Governments must also begin to distinguish between the redirection needs of the scientists and engineers in these complexes and the need to identify suitable nonweapons work for the production workers displaced by the complex downsizing process. A recent analysis has estimated that excess fissile material and nuclear weapons production workers account for roughly 20,000 to 25,000 of the total 35,000 projected excess employees in the Russian nuclear complex.3 These workers have knowledge of the physical, chemical, and metallurgical properties of the various weapons materials and components, and that makes them a proliferation risk. Re-employment strategies must be developed to make use of their unique skills.

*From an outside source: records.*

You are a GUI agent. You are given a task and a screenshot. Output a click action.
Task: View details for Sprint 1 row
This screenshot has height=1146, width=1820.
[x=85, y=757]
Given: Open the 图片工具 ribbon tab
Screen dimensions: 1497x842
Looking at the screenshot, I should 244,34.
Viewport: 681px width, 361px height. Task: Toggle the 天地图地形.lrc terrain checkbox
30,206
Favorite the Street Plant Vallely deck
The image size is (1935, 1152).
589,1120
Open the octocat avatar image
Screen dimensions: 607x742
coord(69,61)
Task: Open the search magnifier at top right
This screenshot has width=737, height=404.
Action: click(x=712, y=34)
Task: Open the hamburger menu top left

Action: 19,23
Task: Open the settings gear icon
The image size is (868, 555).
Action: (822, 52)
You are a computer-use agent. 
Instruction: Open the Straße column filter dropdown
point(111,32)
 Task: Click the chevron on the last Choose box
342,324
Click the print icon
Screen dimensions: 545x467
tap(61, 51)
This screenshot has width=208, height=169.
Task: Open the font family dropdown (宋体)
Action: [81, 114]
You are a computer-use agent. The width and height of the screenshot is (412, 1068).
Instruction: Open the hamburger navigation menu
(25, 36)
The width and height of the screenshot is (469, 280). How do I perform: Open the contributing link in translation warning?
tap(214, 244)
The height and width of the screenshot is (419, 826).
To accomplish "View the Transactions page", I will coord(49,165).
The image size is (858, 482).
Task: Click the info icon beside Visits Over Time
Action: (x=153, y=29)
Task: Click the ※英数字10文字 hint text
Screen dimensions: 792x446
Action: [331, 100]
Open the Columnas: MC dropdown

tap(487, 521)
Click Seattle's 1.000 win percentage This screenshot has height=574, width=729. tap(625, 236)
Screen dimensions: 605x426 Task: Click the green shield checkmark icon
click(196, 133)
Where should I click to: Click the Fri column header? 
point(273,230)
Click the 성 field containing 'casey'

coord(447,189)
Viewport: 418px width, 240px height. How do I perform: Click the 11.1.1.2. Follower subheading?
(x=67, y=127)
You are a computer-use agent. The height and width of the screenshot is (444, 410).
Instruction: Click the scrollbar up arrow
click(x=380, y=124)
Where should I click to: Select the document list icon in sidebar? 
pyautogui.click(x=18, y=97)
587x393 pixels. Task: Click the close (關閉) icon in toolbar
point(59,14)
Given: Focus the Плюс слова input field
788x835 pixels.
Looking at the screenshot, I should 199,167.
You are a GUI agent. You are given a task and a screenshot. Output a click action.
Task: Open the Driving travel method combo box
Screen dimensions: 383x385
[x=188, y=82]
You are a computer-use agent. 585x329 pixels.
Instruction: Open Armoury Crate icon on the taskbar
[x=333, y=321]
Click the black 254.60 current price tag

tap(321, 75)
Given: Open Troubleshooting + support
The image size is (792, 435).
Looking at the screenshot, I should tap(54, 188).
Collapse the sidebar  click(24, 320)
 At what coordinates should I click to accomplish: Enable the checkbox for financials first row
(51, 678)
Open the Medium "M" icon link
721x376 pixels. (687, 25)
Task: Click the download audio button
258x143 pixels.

Funding for threat reduction has been considered the litmus test of support; indeed, robust funding for this agenda is necessary. Some key programs, however, are now experiencing funding backlogs because implementation difficulties are holding back progress. Implementation problems, in turn, are festering because of the lack of political attention to solving them. Funding could be spent rapidly, however, and the goals of threat reduction achieved earlier if these political problems were solved.

Although more than $1 billion per year is being made available for international threat reduction programs by the United States and other countries, there are a number of lower-profile threat reduction efforts within this total that are overshadowed by larger activities and which could be accelerated if additional funding was made available. These include programs for redirecting weapons scientists; eliminating additional quantities of highly enriched uranium (HEU); implementing plutonium disposition; ending the production of weapons-grade plutonium; expanding the scope of the program designed to convert research reactors that use HEU; and improving border, export, and customs control.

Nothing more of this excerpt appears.